Department of Medicine, University of California San Diego, La Jolla, CA, USA.
Bioinformatics and Systems Biology Program, University of California San Diego, La Jolla, CA, USA.
Nat Comput Sci. 2023 Nov;3(11):946-956. doi: 10.1038/s43588-023-00544-w. Epub 2023 Nov 16.

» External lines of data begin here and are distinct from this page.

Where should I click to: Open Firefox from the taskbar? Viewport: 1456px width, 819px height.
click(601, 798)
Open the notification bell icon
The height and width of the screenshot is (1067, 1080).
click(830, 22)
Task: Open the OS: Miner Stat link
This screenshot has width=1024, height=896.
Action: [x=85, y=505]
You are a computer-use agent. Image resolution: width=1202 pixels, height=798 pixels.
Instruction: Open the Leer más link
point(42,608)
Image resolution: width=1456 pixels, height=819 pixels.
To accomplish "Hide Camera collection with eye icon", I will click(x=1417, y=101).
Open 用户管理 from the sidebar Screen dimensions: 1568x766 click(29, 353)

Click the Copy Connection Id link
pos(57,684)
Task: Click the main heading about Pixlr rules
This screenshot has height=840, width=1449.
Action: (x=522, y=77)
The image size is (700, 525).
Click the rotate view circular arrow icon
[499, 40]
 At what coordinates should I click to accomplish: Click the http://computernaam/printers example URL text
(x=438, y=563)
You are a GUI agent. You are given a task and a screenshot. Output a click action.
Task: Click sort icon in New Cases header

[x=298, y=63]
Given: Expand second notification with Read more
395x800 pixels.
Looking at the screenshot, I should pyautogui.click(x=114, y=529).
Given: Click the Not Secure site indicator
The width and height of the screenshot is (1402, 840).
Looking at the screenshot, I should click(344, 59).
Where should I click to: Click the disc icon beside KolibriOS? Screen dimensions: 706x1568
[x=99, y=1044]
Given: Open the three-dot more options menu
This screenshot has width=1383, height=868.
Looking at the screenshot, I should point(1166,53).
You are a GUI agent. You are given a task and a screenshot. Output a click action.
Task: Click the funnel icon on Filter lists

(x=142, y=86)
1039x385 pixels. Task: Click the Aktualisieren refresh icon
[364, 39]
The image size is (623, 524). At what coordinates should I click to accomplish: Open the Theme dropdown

Deep learning has become a popular tool to study cis-regulatory function. Yet efforts to design software for deep-learning analyses in regulatory genomics that are findable, accessible, interoperable and reusable (FAIR) have fallen short of fully meeting these criteria. Here we present elucidating the utility of genomic elements with neural nets (EUGENe), a FAIR toolkit for the analysis of genomic sequences with deep learning. EUGENe consists of a set of modules and subpackages for executing the key functionality of a genomics deep learning workflow: (1) extracting, transforming and loading sequence data from many common file formats; (2) instantiating, initializing and training diverse model architectures; and (3) evaluating and interpreting model behavior. We designed EUGENe as a simple, flexible and extensible interface for streamlining and customizing end-to-end deep-learning sequence analyses, and illustrate these principles through application of the toolkit to three predictive modeling tasks. We hope that EUGENe represents a springboard towards a collaborative ecosystem for deep-learning applications in genomics research.
深度学习已成为研究顺式调控功能的流行工具。然而,在设计用于监管基因组学的深度学习分析的软件方面,努力实现可查找、可访问、互操作和可重复使用(FAIR)的目标,尚未完全满足这些标准。在这里,我们提出了使用神经网络阐明基因组元件的效用(EUGENe),这是一个用于使用深度学习分析基因组序列的 FAIR 工具包。EUGENe 由一组模块和子包组成,用于执行基因组学深度学习工作流程的关键功能:(1)从许多常见文件格式中提取、转换和加载序列数据;(2)实例化、初始化和训练不同的模型架构;(3)评估和解释模型行为。我们将 EUGENe 设计为一个简单、灵活和可扩展的接口,用于简化和定制端到端的深度学习序列分析,并通过将工具包应用于三个预测建模任务来说明这些原则。我们希望 EUGENe 成为基因组学研究中深度学习应用的协作生态系统的起点。